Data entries
-.-.-

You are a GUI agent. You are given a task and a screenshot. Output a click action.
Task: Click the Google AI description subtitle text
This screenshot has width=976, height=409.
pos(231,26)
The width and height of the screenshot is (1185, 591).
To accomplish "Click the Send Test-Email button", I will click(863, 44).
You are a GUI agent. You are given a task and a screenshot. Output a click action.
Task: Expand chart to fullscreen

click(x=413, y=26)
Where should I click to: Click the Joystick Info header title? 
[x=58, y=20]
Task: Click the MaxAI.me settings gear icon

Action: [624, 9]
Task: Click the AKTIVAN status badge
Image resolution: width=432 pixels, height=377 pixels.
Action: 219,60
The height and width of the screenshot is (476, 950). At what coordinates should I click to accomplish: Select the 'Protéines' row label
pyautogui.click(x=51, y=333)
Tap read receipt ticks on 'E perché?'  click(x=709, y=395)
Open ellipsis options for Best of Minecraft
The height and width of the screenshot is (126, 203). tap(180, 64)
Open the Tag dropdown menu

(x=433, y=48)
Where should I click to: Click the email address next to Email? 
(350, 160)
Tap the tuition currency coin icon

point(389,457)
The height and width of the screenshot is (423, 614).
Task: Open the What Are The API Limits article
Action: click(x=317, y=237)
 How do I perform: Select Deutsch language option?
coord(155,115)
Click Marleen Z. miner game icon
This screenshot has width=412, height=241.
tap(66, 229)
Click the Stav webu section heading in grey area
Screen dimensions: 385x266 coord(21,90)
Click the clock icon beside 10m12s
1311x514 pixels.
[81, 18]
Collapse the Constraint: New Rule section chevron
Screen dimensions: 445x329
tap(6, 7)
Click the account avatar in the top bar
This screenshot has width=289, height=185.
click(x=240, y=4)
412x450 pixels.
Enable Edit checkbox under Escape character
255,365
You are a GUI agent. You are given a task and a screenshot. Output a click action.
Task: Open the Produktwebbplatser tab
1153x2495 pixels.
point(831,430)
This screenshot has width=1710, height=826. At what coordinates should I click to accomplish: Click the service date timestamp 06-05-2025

-.-.-

Assignment: Return each line above precisely as written.

Solution to the exercise:
You are a GUI agent. You are given a task and a screenshot. Output a click action.
Task: Click the Google AI description subtitle text
This screenshot has width=976, height=409.
pos(231,26)
The width and height of the screenshot is (1185, 591).
To accomplish "Click the Send Test-Email button", I will click(863, 44).
You are a GUI agent. You are given a task and a screenshot. Output a click action.
Task: Expand chart to fullscreen

click(x=413, y=26)
Where should I click to: Click the Joystick Info header title? 
[x=58, y=20]
Task: Click the MaxAI.me settings gear icon

Action: [624, 9]
Task: Click the AKTIVAN status badge
Image resolution: width=432 pixels, height=377 pixels.
Action: 219,60
The height and width of the screenshot is (476, 950). At what coordinates should I click to accomplish: Select the 'Protéines' row label
pyautogui.click(x=51, y=333)
Tap read receipt ticks on 'E perché?'  click(x=709, y=395)
Open ellipsis options for Best of Minecraft
The height and width of the screenshot is (126, 203). tap(180, 64)
Open the Tag dropdown menu

(x=433, y=48)
Where should I click to: Click the email address next to Email? 
(350, 160)
Tap the tuition currency coin icon

point(389,457)
The height and width of the screenshot is (423, 614).
Task: Open the What Are The API Limits article
Action: click(x=317, y=237)
 How do I perform: Select Deutsch language option?
coord(155,115)
Click Marleen Z. miner game icon
This screenshot has width=412, height=241.
tap(66, 229)
Click the Stav webu section heading in grey area
Screen dimensions: 385x266 coord(21,90)
Click the clock icon beside 10m12s
1311x514 pixels.
[81, 18]
Collapse the Constraint: New Rule section chevron
Screen dimensions: 445x329
tap(6, 7)
Click the account avatar in the top bar
This screenshot has width=289, height=185.
click(x=240, y=4)
412x450 pixels.
Enable Edit checkbox under Escape character
255,365
You are a GUI agent. You are given a task and a screenshot. Output a click action.
Task: Open the Produktwebbplatser tab
1153x2495 pixels.
point(831,430)
This screenshot has width=1710, height=826. At what coordinates should I click to accomplish: Click the service date timestamp 06-05-2025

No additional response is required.